Thrun leads the team that designed the car. "The idea is, at some point in the future, we'll just get in our car, push a button, and say, 'I want to go to Los Angeles.' And the car will make all the decisions by themselves," he explained.
Blackstone took a ride in the robot car, nicknamed Stanley, on a test track at Stanford.
The idea of a car driving itself may sound far-fetched, but last summer Stanley drove all by itself across 132 miles of desert — a demanding course laid out in a Defense Department challenge. Stanley won the race and a $2 million prize.
As Blackstone learned, it takes time to relax and put your trust in the car. Thrun assured him that even though it's completely hands-off, Stanley has been taught proper navigation.
The key to making Stanley drive itself lies in the sensors on the top of the car. Cameras, lasers and GPS equipment feed information to laptop computers in the trunk.

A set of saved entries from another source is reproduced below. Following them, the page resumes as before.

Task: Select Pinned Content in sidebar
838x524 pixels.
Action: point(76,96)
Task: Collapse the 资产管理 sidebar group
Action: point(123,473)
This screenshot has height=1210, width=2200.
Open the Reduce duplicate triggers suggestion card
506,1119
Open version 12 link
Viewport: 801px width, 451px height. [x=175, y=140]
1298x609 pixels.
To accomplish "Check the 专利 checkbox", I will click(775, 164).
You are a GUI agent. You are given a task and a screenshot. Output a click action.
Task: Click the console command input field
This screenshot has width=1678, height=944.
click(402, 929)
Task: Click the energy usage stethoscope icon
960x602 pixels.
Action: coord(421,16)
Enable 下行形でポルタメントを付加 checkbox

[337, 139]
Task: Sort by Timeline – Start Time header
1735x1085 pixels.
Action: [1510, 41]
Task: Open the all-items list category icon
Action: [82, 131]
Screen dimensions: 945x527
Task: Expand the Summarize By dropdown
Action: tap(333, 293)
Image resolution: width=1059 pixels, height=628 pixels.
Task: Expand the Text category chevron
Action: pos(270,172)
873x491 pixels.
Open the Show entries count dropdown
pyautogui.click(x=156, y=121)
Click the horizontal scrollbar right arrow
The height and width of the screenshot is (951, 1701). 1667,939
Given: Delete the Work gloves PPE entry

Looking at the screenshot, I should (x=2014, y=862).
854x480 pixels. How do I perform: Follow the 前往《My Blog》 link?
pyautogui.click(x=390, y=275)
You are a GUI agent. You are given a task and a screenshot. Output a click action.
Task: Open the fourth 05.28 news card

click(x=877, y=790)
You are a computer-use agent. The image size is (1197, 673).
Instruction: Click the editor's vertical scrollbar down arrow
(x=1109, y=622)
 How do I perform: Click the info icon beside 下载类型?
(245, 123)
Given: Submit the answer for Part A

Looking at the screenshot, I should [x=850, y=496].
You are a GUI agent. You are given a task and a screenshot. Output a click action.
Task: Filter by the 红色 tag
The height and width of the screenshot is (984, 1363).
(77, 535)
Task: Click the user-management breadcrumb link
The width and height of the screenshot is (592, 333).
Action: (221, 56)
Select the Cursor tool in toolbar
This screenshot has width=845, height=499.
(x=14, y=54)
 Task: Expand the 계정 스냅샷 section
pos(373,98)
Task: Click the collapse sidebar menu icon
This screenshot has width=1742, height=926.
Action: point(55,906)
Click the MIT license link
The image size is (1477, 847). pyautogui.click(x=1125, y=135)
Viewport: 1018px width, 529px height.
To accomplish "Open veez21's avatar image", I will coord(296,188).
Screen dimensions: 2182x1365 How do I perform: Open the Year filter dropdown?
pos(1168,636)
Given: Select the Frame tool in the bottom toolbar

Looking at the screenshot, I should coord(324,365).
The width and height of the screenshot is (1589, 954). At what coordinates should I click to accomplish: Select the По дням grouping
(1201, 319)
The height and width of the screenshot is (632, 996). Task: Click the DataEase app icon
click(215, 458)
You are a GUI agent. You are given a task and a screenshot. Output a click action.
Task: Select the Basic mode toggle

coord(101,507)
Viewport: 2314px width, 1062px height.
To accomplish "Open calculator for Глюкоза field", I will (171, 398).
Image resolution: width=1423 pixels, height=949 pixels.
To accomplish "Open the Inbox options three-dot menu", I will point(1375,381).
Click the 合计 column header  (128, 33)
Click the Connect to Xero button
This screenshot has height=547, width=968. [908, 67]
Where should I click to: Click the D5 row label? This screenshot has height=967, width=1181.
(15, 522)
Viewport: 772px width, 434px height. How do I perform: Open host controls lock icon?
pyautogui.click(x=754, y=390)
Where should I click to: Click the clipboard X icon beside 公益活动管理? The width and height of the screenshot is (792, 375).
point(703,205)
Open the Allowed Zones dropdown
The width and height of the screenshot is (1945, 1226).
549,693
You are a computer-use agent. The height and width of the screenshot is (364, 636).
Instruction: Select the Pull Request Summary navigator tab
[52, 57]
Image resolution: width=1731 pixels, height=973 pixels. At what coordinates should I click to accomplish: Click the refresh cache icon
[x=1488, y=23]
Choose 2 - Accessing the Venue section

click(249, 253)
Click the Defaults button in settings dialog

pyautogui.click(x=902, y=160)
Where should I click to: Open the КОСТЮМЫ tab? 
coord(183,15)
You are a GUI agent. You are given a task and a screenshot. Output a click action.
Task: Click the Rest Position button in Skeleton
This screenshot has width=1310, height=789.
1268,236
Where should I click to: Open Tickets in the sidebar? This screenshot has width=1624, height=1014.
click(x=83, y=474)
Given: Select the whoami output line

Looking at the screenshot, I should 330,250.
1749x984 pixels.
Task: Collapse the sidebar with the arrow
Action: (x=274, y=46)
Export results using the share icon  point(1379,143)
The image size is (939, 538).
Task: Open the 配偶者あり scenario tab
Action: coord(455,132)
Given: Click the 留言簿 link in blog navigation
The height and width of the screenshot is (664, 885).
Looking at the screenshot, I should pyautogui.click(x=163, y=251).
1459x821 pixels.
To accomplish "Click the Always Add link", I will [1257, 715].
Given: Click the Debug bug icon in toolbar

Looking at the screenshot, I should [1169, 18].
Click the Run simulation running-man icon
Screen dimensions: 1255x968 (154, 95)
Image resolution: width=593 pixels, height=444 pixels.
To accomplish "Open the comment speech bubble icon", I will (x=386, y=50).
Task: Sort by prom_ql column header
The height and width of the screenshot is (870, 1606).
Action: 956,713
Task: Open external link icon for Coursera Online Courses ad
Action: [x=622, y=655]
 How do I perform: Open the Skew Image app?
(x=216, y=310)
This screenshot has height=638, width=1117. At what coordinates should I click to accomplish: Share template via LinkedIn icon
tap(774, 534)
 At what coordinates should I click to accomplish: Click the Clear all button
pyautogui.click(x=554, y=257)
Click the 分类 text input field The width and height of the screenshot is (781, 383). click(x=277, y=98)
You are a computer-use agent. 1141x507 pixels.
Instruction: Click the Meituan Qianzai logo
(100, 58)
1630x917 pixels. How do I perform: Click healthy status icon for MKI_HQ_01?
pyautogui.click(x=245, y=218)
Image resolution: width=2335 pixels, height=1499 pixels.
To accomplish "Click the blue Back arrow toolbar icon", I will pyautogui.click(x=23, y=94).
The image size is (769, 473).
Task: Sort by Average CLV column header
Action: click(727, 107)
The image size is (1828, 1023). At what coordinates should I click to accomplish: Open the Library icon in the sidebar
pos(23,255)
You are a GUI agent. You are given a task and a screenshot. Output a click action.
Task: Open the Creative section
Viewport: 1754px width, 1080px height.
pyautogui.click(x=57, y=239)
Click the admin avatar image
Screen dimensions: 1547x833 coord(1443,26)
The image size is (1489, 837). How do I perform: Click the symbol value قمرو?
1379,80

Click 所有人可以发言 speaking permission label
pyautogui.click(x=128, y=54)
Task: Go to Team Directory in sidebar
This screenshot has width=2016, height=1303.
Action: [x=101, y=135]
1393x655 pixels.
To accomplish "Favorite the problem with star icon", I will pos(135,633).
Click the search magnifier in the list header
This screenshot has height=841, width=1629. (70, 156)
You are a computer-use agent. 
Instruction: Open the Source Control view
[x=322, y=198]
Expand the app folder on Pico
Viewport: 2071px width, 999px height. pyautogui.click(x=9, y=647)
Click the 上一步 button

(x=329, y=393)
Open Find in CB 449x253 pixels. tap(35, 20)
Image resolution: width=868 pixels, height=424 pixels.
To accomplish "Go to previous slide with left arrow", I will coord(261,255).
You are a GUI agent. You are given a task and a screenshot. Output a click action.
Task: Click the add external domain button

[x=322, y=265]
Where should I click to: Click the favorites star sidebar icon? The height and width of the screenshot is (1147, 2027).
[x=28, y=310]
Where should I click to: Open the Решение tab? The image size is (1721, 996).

Some time in the 25 years or so, Thrun figures most cars will drive themselves. The next step toward that future will come in October 2007, when Thrun intends to have a robot car drive itself from San Francisco to Los Angeles.
"It won't be a very fast drive going from San Francisco to Los Angeles — it might just drive 55 mph, it won't go 90 like everybody else does in California," Thrun said.
Stanley is programmed to be a safer, more considerate driver than most people. Road rage will never be an issue. After all, one thing Stanley's never learned is how to honk his own horn.